Why Do Beekeepers Feed Sugar Syrup?
Some beekeeping purists and animal advocates have argued that feeding bees sugar syrup is contrary to their authentic nature. After all, bees in the wild live off of flower nectar, which is certainly more natural and very likely more nutritious for them.
In theory, a wild beehive collects honey during the productive months, enabling the bees to store natural and nutritious honey for the off-season. In the wild (or in a managed situation where a beekeeper does not intervene), a beehive must preserve and consume its stored honey provisions. If enough honey is stored, then the beehive does not need sugar syrup. If not, then the beehive is in trouble.

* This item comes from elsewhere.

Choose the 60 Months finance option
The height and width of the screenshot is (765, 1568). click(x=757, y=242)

In today’s world of modern agriculture, pesticides, and a planet of over 8 billion people, this hypothetical situation of bees sustaining themselves is becoming less and less realistic. Wild honeybees scarcely exist in many parts of the world. Most honeybees are kept by beekeepers responsible for their well-being.

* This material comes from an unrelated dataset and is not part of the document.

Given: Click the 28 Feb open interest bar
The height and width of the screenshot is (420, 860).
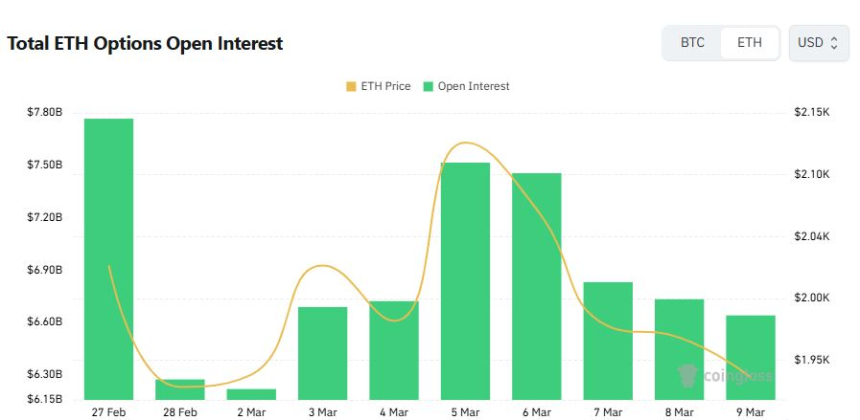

Most commercial beekeepers, and many other smaller-scale beekeepers, maintain apiaries consisting of large numbers of beehives—sometimes 100 or more in a single location! This crowding creates high competition for nearby flowers. Often, the surrounding food is not enough to sustain such elevated concentrations of bees. Beekeepers fill the gap by feeding supplemental sugar syrup feeding
In addition to beekeepers who manage large apiaries, most backyard and hobby beekeepers supplement their beehives’ food stores by feeding sugar syrup – a mixture of sugar and water. Beekeepers have many reasons for this, but the most common are:
- To prevent the beehive from starvation
- To allow the bees to have more honey than they need, providing a buffer against future shortages
- To build up the population during early spring or right before a honey flow
- To build up heavy stores before winter, which provides not only food but insulation against the cold
- To assist with the queen’s introduction
- To deliver medicine (through the feed)
Sometimes beekeepers are forced to feed sugar syrup when they over-harvest honey. This situation seems rather ethically wrong. A conscientious and responsible beekeeper will nearly always leave enough natural honey stores, so the colony does not lose all the fruits of its hard work. Fair is fair! Plus, the honey is likely healthier for the bees and contains some of the trace minerals of plant nectar. Ideally, a beekeeper wants their hive to prosper.